─── RECORDED DATA ───
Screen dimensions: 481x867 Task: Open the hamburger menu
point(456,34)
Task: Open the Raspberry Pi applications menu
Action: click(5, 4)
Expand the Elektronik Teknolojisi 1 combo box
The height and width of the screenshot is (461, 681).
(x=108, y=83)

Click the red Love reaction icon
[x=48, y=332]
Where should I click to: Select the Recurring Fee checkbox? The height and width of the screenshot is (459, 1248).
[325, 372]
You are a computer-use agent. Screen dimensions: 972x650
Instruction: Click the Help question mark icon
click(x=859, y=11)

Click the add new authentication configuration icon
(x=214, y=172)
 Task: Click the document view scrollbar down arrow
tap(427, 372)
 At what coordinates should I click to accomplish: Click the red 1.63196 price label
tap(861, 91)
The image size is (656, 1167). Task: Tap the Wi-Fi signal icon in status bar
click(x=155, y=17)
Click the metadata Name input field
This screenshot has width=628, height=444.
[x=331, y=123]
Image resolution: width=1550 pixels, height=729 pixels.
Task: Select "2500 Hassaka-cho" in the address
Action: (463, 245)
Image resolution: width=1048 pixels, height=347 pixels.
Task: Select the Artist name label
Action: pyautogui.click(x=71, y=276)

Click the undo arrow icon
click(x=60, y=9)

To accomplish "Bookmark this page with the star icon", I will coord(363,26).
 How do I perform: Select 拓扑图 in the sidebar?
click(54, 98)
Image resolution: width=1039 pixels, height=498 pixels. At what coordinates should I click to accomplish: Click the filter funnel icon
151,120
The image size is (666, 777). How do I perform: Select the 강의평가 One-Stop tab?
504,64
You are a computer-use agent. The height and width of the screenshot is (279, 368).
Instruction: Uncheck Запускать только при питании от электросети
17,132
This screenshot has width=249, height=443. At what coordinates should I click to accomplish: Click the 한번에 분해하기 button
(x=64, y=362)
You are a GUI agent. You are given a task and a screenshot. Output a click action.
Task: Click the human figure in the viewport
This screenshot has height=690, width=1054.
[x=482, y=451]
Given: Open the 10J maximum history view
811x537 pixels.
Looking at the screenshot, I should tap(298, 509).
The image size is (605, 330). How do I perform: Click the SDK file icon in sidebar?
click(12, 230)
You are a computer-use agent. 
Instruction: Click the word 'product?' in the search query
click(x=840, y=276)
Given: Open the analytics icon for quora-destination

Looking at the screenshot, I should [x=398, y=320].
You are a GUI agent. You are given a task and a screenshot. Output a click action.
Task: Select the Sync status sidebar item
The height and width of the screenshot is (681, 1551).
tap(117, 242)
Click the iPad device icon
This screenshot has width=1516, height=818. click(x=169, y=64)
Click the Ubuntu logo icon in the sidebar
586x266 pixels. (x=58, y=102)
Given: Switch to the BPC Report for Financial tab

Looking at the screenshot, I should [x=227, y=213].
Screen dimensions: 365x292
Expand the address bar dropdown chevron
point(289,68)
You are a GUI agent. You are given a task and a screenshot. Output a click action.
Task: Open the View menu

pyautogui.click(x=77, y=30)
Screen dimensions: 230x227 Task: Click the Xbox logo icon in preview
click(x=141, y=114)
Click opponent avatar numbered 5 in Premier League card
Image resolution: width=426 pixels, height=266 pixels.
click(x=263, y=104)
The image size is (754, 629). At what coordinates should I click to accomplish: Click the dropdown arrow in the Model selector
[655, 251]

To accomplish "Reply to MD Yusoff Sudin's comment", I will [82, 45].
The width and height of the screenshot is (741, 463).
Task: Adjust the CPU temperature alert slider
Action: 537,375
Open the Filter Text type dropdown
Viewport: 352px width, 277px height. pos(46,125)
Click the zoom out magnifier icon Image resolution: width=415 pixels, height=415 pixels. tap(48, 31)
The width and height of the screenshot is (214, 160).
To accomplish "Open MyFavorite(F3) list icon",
───
- TASK PROMPT:
Restate the records word for word, keeping every line.

- OUTPUT FOR THIS TASK:
Screen dimensions: 481x867 Task: Open the hamburger menu
point(456,34)
Task: Open the Raspberry Pi applications menu
Action: click(5, 4)
Expand the Elektronik Teknolojisi 1 combo box
The height and width of the screenshot is (461, 681).
(x=108, y=83)

Click the red Love reaction icon
[x=48, y=332]
Where should I click to: Select the Recurring Fee checkbox? The height and width of the screenshot is (459, 1248).
[325, 372]
You are a computer-use agent. Screen dimensions: 972x650
Instruction: Click the Help question mark icon
click(x=859, y=11)

Click the add new authentication configuration icon
(x=214, y=172)
 Task: Click the document view scrollbar down arrow
tap(427, 372)
 At what coordinates should I click to accomplish: Click the red 1.63196 price label
tap(861, 91)
The image size is (656, 1167). Task: Tap the Wi-Fi signal icon in status bar
click(x=155, y=17)
Click the metadata Name input field
This screenshot has width=628, height=444.
[x=331, y=123]
Image resolution: width=1550 pixels, height=729 pixels.
Task: Select "2500 Hassaka-cho" in the address
Action: (463, 245)
Image resolution: width=1048 pixels, height=347 pixels.
Task: Select the Artist name label
Action: pyautogui.click(x=71, y=276)

Click the undo arrow icon
click(x=60, y=9)

To accomplish "Bookmark this page with the star icon", I will coord(363,26).
 How do I perform: Select 拓扑图 in the sidebar?
click(54, 98)
Image resolution: width=1039 pixels, height=498 pixels. At what coordinates should I click to accomplish: Click the filter funnel icon
151,120
The image size is (666, 777). How do I perform: Select the 강의평가 One-Stop tab?
504,64
You are a computer-use agent. The height and width of the screenshot is (279, 368).
Instruction: Uncheck Запускать только при питании от электросети
17,132
This screenshot has width=249, height=443. At what coordinates should I click to accomplish: Click the 한번에 분해하기 button
(x=64, y=362)
You are a GUI agent. You are given a task and a screenshot. Output a click action.
Task: Click the human figure in the viewport
This screenshot has height=690, width=1054.
[x=482, y=451]
Given: Open the 10J maximum history view
811x537 pixels.
Looking at the screenshot, I should tap(298, 509).
The image size is (605, 330). How do I perform: Click the SDK file icon in sidebar?
click(12, 230)
You are a computer-use agent. 
Instruction: Click the word 'product?' in the search query
click(x=840, y=276)
Given: Open the analytics icon for quora-destination

Looking at the screenshot, I should [x=398, y=320].
You are a GUI agent. You are given a task and a screenshot. Output a click action.
Task: Select the Sync status sidebar item
The height and width of the screenshot is (681, 1551).
tap(117, 242)
Click the iPad device icon
This screenshot has width=1516, height=818. click(x=169, y=64)
Click the Ubuntu logo icon in the sidebar
586x266 pixels. (x=58, y=102)
Given: Switch to the BPC Report for Financial tab

Looking at the screenshot, I should [x=227, y=213].
Screen dimensions: 365x292
Expand the address bar dropdown chevron
point(289,68)
You are a GUI agent. You are given a task and a screenshot. Output a click action.
Task: Open the View menu

pyautogui.click(x=77, y=30)
Screen dimensions: 230x227 Task: Click the Xbox logo icon in preview
click(x=141, y=114)
Click opponent avatar numbered 5 in Premier League card
Image resolution: width=426 pixels, height=266 pixels.
click(x=263, y=104)
The image size is (754, 629). At what coordinates should I click to accomplish: Click the dropdown arrow in the Model selector
[655, 251]

To accomplish "Reply to MD Yusoff Sudin's comment", I will [82, 45].
The width and height of the screenshot is (741, 463).
Task: Adjust the CPU temperature alert slider
Action: 537,375
Open the Filter Text type dropdown
Viewport: 352px width, 277px height. pos(46,125)
Click the zoom out magnifier icon Image resolution: width=415 pixels, height=415 pixels. tap(48, 31)
The width and height of the screenshot is (214, 160).
To accomplish "Open MyFavorite(F3) list icon",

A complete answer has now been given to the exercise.